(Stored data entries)
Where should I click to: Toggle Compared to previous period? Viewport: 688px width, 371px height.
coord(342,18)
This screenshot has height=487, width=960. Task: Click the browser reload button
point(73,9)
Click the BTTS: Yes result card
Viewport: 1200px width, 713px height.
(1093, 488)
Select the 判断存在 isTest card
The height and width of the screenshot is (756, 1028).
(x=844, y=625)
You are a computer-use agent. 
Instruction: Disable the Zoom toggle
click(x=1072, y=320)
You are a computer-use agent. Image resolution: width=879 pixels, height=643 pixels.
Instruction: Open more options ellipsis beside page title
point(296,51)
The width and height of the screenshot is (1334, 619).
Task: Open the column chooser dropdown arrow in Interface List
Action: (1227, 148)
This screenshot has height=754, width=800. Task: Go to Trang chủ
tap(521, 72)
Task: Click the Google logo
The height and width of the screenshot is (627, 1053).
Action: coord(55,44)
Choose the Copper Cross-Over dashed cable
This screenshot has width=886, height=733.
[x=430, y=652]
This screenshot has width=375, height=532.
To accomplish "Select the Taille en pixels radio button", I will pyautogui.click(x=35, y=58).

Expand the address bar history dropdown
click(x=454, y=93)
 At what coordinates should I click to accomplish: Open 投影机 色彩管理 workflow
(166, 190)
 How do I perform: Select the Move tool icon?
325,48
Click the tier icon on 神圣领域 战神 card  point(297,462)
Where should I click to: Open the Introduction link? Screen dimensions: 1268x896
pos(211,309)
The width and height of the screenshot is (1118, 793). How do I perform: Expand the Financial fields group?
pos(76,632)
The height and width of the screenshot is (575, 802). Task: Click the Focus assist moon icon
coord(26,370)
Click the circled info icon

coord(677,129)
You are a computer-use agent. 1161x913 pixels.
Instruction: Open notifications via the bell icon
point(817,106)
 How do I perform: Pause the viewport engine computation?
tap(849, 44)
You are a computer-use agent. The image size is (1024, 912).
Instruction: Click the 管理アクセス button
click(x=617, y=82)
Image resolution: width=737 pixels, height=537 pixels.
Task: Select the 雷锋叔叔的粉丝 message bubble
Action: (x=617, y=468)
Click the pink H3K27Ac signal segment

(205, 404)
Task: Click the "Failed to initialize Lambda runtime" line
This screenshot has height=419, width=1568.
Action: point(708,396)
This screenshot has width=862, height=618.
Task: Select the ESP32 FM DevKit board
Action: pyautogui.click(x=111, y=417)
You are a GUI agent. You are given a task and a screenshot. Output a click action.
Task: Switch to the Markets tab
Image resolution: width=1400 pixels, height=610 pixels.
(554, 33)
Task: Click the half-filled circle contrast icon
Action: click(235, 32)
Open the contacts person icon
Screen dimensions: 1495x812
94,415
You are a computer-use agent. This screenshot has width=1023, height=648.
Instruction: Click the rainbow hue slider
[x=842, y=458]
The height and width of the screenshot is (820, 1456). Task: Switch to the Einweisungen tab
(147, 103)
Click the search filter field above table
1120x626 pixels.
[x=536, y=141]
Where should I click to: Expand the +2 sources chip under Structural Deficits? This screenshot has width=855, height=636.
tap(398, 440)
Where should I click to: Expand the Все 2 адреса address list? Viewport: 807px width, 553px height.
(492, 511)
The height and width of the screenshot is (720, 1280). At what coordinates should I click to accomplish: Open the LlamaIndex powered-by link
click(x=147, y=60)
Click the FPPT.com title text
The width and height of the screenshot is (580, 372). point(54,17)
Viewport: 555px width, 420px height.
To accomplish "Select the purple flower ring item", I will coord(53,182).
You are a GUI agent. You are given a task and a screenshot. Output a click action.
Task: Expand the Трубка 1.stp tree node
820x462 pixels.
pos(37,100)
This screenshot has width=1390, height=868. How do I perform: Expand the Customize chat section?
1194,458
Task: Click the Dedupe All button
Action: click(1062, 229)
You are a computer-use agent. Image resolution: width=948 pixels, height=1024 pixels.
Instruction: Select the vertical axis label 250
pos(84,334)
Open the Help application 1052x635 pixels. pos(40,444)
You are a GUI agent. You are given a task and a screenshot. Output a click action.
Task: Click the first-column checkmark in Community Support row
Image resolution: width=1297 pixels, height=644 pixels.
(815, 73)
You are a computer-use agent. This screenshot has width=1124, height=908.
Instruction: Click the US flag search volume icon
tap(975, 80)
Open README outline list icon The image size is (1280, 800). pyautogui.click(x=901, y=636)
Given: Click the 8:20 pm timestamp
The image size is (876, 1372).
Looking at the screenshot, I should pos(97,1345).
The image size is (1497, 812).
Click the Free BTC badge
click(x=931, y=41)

The task » Pick each line holding the word "will" out of the data and copy it.

Answer to the problem »
To accomplish "Select the Taille en pixels radio button", I will pyautogui.click(x=35, y=58).
To accomplish "Select the purple flower ring item", I will coord(53,182).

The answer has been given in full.